* Assignment *
Write out exactly, excluding pictures, the lines from the one containing "Task: Open more actions menu below the video" through the end of the data, both included.

Stored dataset items:
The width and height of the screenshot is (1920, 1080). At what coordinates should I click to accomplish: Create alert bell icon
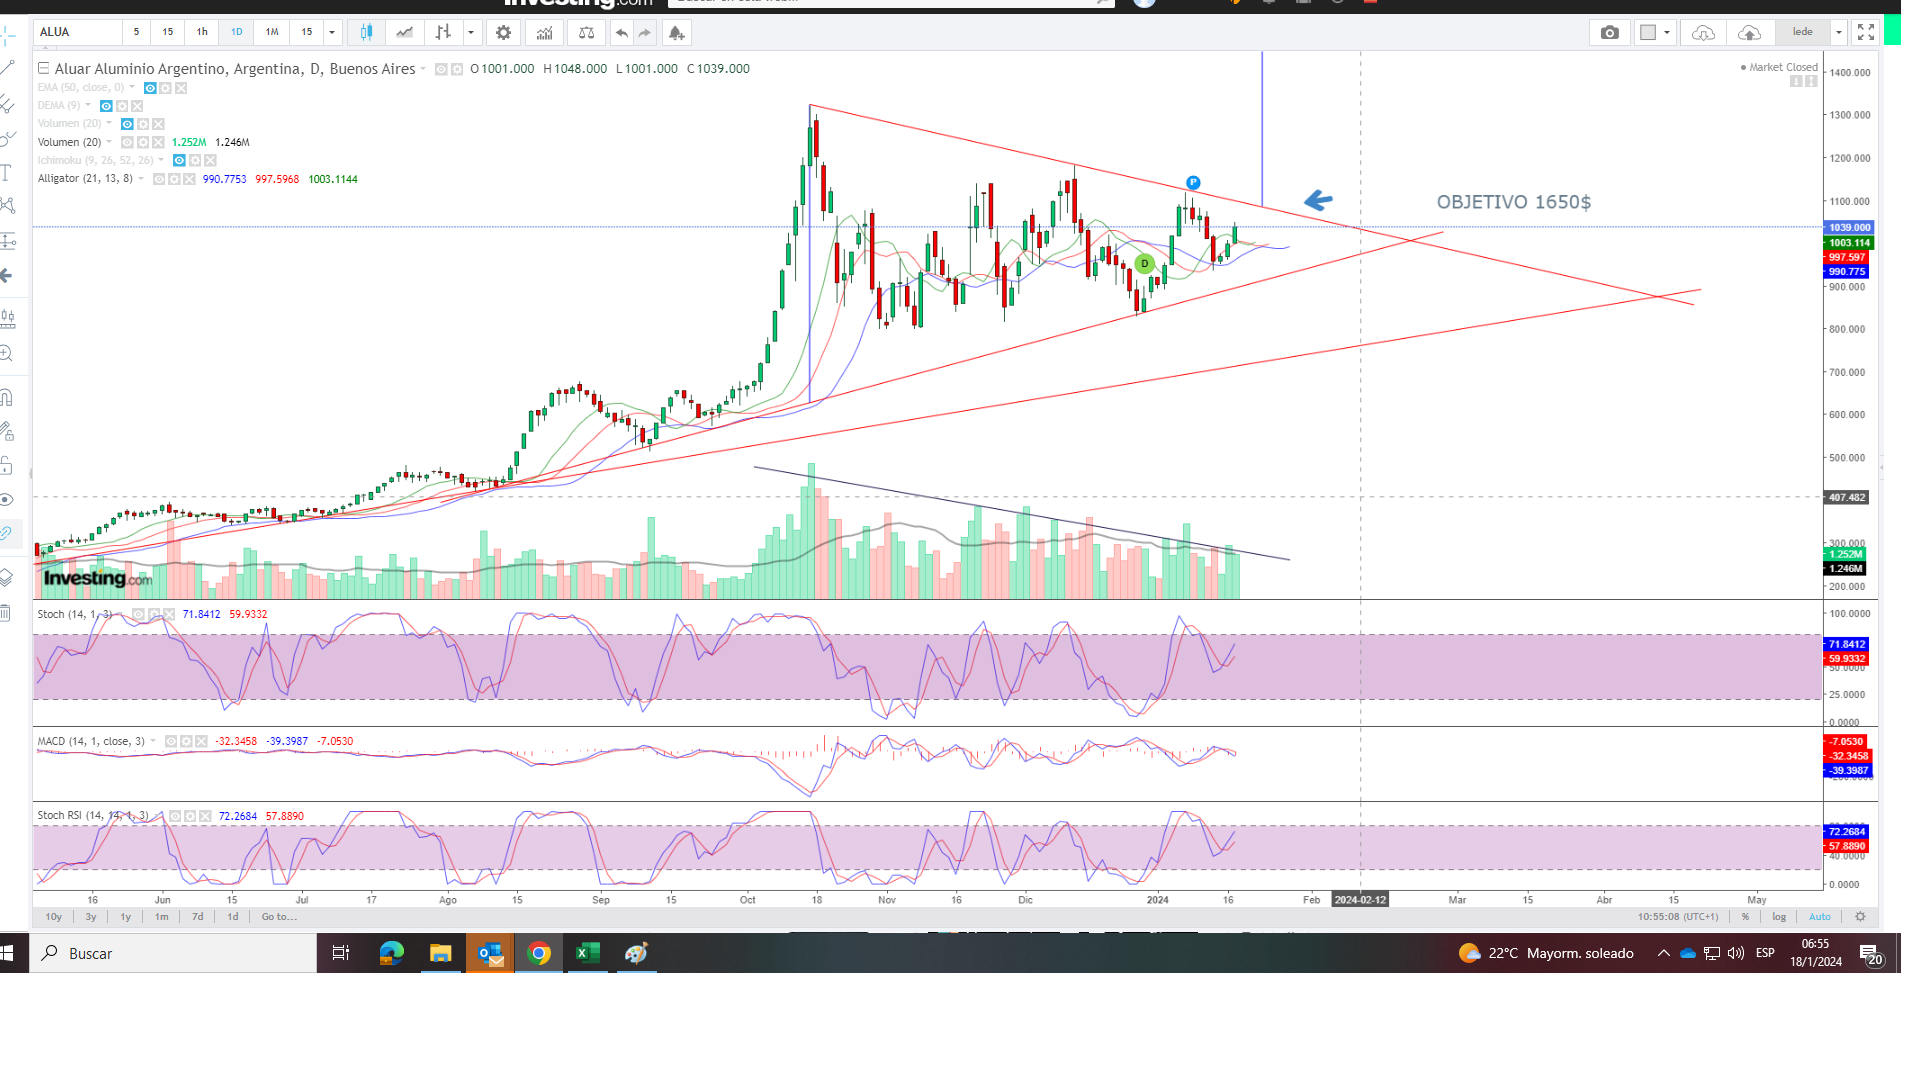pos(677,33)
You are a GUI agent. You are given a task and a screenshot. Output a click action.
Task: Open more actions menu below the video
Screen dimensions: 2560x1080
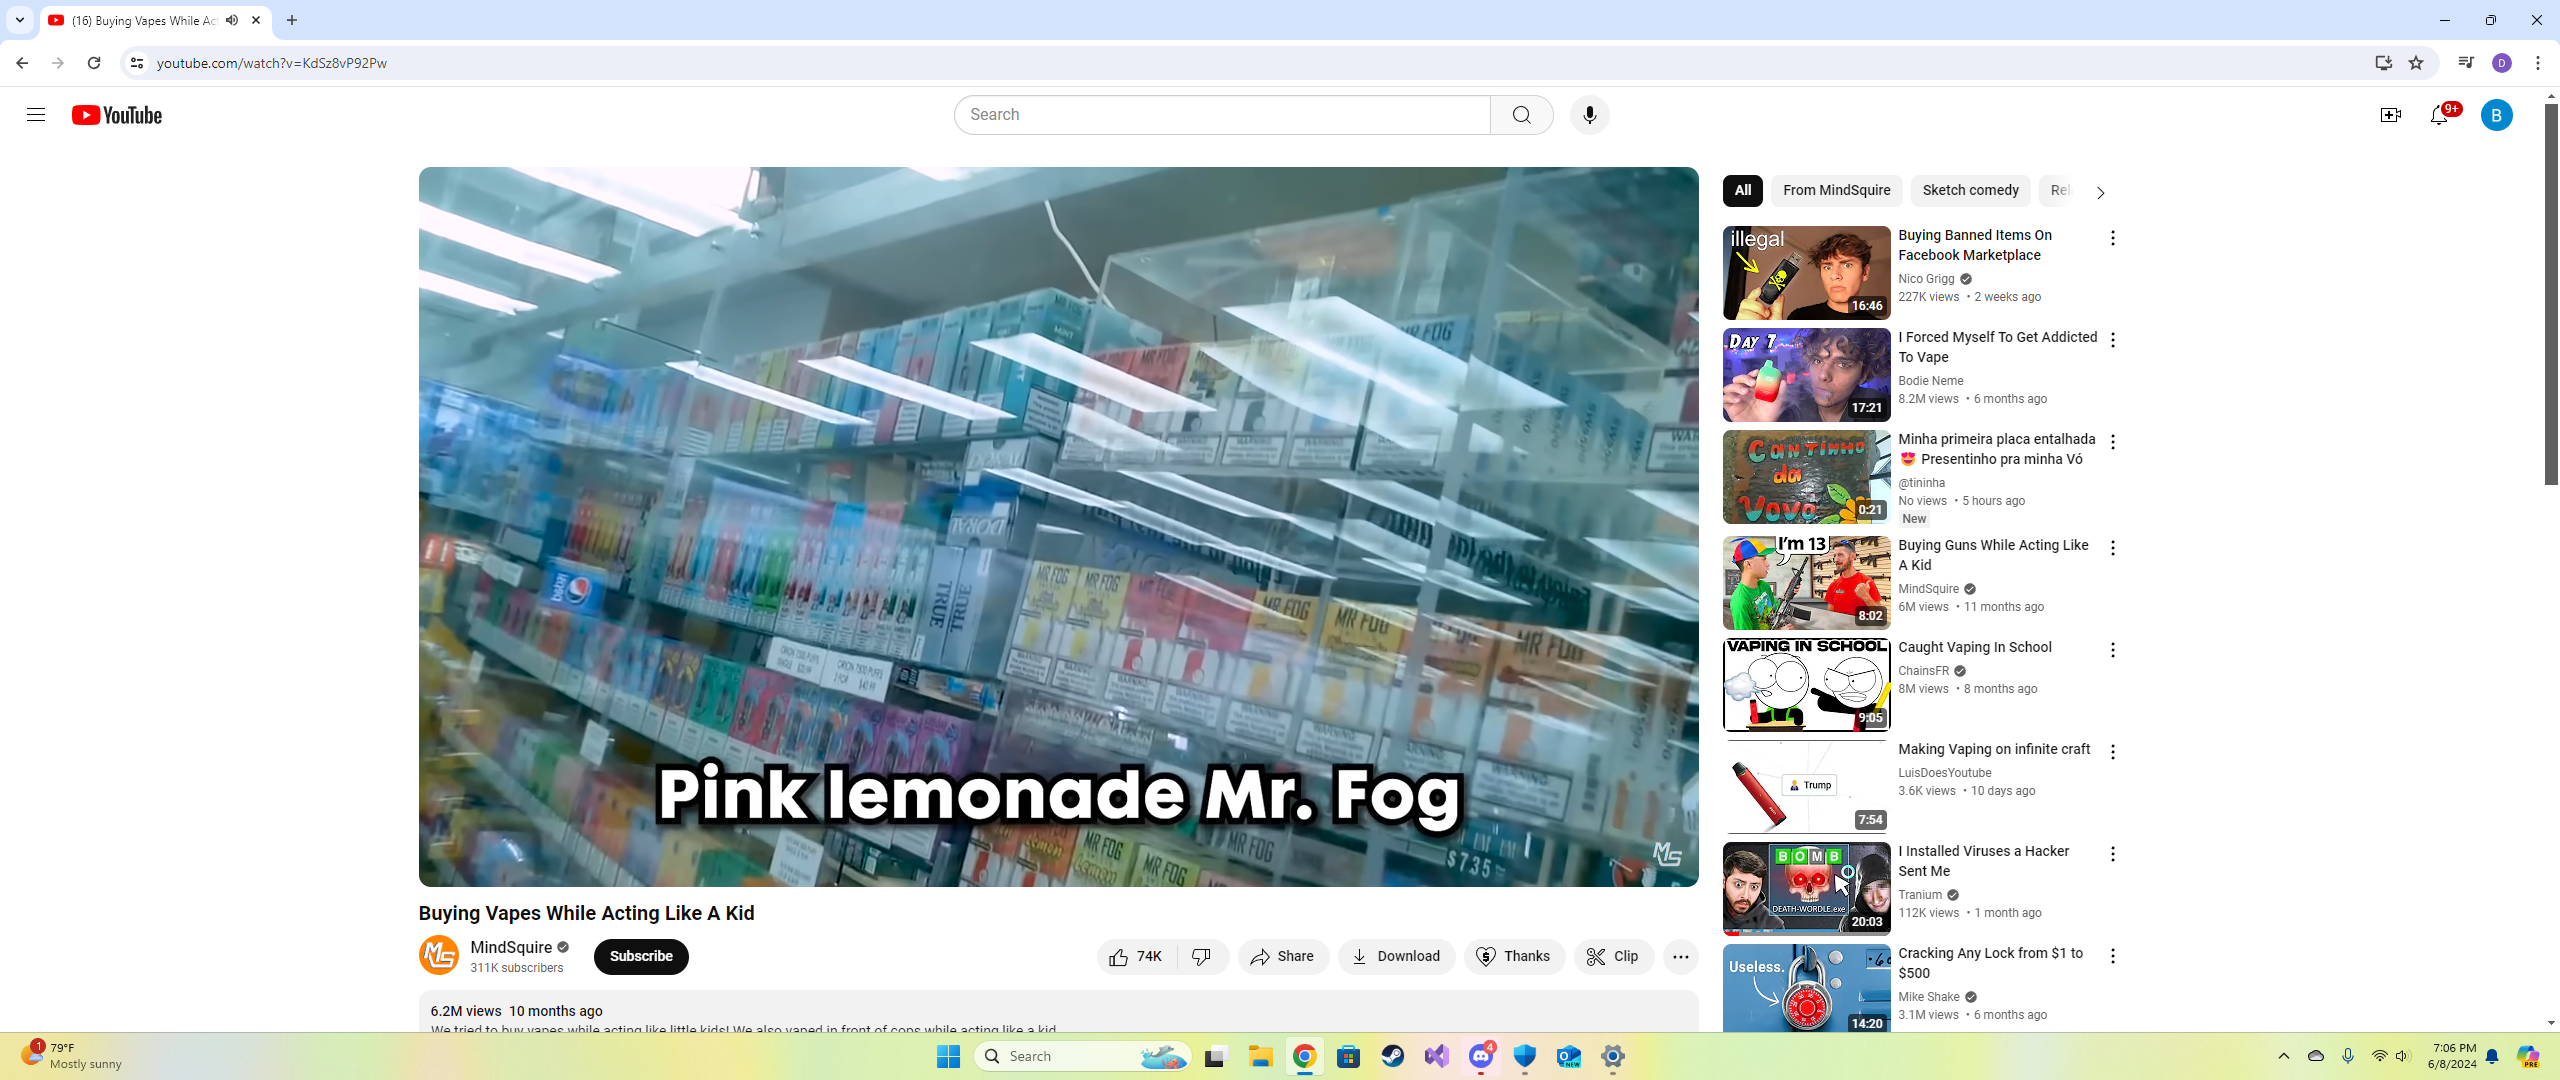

* Answer for the task *
Task: Open more actions menu below the video
Screen dimensions: 2560x1080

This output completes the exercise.